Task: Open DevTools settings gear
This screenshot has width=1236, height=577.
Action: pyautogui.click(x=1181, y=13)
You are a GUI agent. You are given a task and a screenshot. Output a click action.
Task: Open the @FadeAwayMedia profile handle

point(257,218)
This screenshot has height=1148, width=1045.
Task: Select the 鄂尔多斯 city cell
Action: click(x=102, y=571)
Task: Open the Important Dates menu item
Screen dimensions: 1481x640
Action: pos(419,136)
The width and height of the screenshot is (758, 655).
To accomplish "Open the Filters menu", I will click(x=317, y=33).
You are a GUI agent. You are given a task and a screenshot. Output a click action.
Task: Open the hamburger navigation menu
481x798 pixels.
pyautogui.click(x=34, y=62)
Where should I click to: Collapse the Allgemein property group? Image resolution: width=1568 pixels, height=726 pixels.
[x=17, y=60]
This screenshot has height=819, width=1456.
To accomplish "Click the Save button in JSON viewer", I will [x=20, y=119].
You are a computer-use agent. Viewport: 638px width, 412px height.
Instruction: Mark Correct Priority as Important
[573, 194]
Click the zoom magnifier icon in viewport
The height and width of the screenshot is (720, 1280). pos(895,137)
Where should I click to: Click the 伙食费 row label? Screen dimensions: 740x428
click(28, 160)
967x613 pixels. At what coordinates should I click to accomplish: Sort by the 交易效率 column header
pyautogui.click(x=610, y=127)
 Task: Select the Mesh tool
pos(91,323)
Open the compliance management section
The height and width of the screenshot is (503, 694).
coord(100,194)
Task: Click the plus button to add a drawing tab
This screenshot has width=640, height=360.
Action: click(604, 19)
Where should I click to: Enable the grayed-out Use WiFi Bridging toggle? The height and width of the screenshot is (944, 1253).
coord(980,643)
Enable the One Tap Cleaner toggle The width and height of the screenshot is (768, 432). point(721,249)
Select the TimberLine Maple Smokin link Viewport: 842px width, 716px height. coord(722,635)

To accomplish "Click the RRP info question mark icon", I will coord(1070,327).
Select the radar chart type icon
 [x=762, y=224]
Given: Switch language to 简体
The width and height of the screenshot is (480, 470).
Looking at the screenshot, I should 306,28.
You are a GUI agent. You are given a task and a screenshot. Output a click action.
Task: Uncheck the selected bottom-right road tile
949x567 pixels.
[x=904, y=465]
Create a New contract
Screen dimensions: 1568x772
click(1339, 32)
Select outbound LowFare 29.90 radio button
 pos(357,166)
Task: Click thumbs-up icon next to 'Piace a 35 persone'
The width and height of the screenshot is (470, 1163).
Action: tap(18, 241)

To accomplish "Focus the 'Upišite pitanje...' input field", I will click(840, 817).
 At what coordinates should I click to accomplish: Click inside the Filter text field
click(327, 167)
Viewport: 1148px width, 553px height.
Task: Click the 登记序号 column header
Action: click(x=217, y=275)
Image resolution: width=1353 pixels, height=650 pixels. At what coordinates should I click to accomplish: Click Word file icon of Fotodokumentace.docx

Goal of the exercise
Each line of the data that includes "will" should be copied.

Expected answer
To accomplish "Open the Filters menu", I will click(x=317, y=33).
To accomplish "Click the Save button in JSON viewer", I will [x=20, y=119].
To accomplish "Click the RRP info question mark icon", I will coord(1070,327).
To accomplish "Focus the 'Upišite pitanje...' input field", I will click(840, 817).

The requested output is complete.